### About this exercise
Only the lines from the beginning of the data below through the line containing "The height and width of the screenshot is (588, 940)." belong in the response, each copied exactly.

Stored data
╔══

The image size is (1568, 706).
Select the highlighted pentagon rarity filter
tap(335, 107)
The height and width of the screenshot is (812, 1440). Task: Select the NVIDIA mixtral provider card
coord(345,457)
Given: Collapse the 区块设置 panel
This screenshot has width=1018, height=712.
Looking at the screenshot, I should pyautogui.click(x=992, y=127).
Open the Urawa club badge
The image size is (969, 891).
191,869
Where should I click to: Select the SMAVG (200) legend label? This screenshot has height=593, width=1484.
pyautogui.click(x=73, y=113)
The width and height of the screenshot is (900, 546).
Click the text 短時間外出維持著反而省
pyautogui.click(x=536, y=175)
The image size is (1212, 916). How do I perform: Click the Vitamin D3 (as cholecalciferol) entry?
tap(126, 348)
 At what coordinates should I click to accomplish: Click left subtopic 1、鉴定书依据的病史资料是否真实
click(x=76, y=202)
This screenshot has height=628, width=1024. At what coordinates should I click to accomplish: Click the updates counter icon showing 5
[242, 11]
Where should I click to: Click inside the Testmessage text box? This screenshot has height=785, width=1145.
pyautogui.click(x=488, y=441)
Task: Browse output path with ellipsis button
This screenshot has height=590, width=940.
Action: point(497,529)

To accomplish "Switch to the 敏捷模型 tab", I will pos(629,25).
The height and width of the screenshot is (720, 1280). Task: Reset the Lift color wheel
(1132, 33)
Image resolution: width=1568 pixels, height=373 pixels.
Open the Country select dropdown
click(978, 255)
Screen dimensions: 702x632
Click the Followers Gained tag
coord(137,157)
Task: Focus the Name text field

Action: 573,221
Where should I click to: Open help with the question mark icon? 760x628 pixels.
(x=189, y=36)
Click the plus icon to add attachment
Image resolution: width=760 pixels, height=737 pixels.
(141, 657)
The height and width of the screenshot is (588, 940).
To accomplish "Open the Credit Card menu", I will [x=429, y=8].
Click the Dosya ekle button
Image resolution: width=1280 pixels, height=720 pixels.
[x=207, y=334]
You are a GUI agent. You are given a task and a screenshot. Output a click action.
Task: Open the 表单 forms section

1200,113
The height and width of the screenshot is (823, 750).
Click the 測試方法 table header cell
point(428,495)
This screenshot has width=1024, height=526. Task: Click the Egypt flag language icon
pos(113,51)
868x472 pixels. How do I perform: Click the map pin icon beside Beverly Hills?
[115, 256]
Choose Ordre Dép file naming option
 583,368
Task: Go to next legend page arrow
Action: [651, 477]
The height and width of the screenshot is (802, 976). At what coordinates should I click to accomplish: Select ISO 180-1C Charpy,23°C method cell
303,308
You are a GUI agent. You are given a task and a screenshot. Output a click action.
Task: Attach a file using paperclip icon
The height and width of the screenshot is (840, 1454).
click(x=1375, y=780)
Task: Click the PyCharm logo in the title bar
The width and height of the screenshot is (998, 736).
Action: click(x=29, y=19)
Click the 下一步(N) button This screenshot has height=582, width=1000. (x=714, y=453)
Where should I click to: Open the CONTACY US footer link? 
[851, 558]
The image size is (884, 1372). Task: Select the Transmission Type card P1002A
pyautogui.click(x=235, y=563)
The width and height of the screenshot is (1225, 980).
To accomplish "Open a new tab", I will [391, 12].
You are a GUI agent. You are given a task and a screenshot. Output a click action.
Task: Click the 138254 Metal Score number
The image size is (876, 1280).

╚══

### Completed task
The image size is (1568, 706).
Select the highlighted pentagon rarity filter
tap(335, 107)
The height and width of the screenshot is (812, 1440). Task: Select the NVIDIA mixtral provider card
coord(345,457)
Given: Collapse the 区块设置 panel
This screenshot has width=1018, height=712.
Looking at the screenshot, I should pyautogui.click(x=992, y=127).
Open the Urawa club badge
The image size is (969, 891).
191,869
Where should I click to: Select the SMAVG (200) legend label? This screenshot has height=593, width=1484.
pyautogui.click(x=73, y=113)
The width and height of the screenshot is (900, 546).
Click the text 短時間外出維持著反而省
pyautogui.click(x=536, y=175)
The image size is (1212, 916). How do I perform: Click the Vitamin D3 (as cholecalciferol) entry?
tap(126, 348)
 At what coordinates should I click to accomplish: Click left subtopic 1、鉴定书依据的病史资料是否真实
click(x=76, y=202)
This screenshot has height=628, width=1024. At what coordinates should I click to accomplish: Click the updates counter icon showing 5
[242, 11]
Where should I click to: Click inside the Testmessage text box? This screenshot has height=785, width=1145.
pyautogui.click(x=488, y=441)
Task: Browse output path with ellipsis button
This screenshot has height=590, width=940.
Action: point(497,529)

To accomplish "Switch to the 敏捷模型 tab", I will pos(629,25).
The height and width of the screenshot is (720, 1280). Task: Reset the Lift color wheel
(1132, 33)
Image resolution: width=1568 pixels, height=373 pixels.
Open the Country select dropdown
click(978, 255)
Screen dimensions: 702x632
Click the Followers Gained tag
coord(137,157)
Task: Focus the Name text field

Action: 573,221
Where should I click to: Open help with the question mark icon? 760x628 pixels.
(x=189, y=36)
Click the plus icon to add attachment
Image resolution: width=760 pixels, height=737 pixels.
(141, 657)
The height and width of the screenshot is (588, 940).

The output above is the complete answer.